HANOI, Oct 28 (AFP) – One of Vietnam’s most prominent religious dissidents has called on the communist regime to lift the “verbal” house arrest order against himself and the elderly head of his outlawed Buddhist church.

In a letter sent Monday to the country’s leadership, Thich Quang Do, deputy head of the Unified Buddhist Church of Vietnam (UBCV), said he and the church’s patriarch Thich Huyen Quang had been detained for over a year “in flagrant violation” of the law.

“In the civilized world, I have never heard of any country that imprisons its citizens by mere ‘verbal orders’ as they do in Vietnam,” the 2003 Nobel Peace Prize nominee said in his first public statement since his arrest.

“Needless to say, neither Thich Huyen Quang or I have ever been given the reasons for our detention.

“We have never been told what crimes we have committed, and we have never been formally sentenced or convicted of any criminal offence.”

Extracts from the letter were released Thursday by the church’s Paris-based information arm, the International Buddhist Information Bureau.

Thich Quang Do, 76, said he is being held in total isolation at a monastery in Ho Chi Minh City. The 87-year-old Thich Huyen Quang, who has been under effective house arrest without charge or trial for more than two decades, is being detained at a monastery in central Binh Dinh province.

The UBCV was officially banned in 1981 because it refused to come under the ruling Communist Party’s control.

Last month the US State Department designated Vietnam as one of the world’s worst offenders of religious freedom.

A renewed crackdown on the UBCV began on October 8 last year when security police intercepted a vehicle carrying Thich Huyen Quang, Thich Quang Do and other monks as they left a monastery in central Binh Dinh province.

After a tense 10-hour standoff during which around 1,000 Buddhists formed a protective human wall around the vehicle, they were allowed to proceed, but the following day they were again stopped by police.

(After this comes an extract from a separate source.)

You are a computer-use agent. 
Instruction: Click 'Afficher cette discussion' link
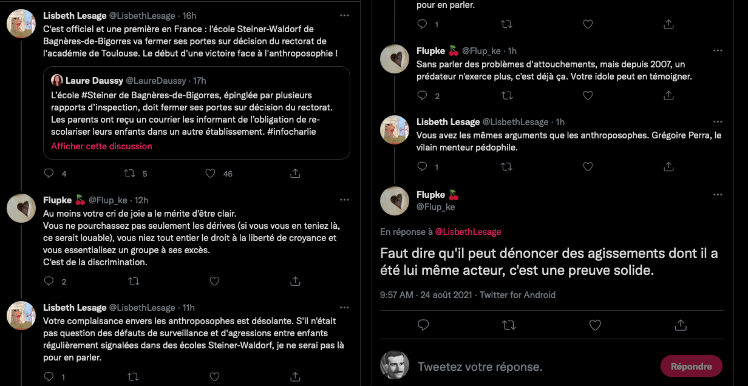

The pair were subsequently placed under house arrest without trial and accused by the foreign ministry of being in possession of state secrets and trying to reorganise the church with the help of outside forces.

“If the state effectively caught us in possession of State secrets, why didnt they make these ‘secret documents’ public, so as to inform the domestic and international media?” Thich Quang Do said.

“These events did not happen yesterday, they took place over a year ago… Yet the authorities have kept silent all this time and maintained us under investigation for over a year.”

Six other senior monks were condemned to two years’ administrative detention, while hundreds of UBCV pagodas were placed under surveillance and followers were harassed, according to the church’s information arm.

Last week Human Rights Watch accused the communist regime of intensifying its campaign against religious freedom.

The New York-based group also criticised a new law due to go into effect on November 15 that bans any religious activity deemed to threaten national security, public order or national unity.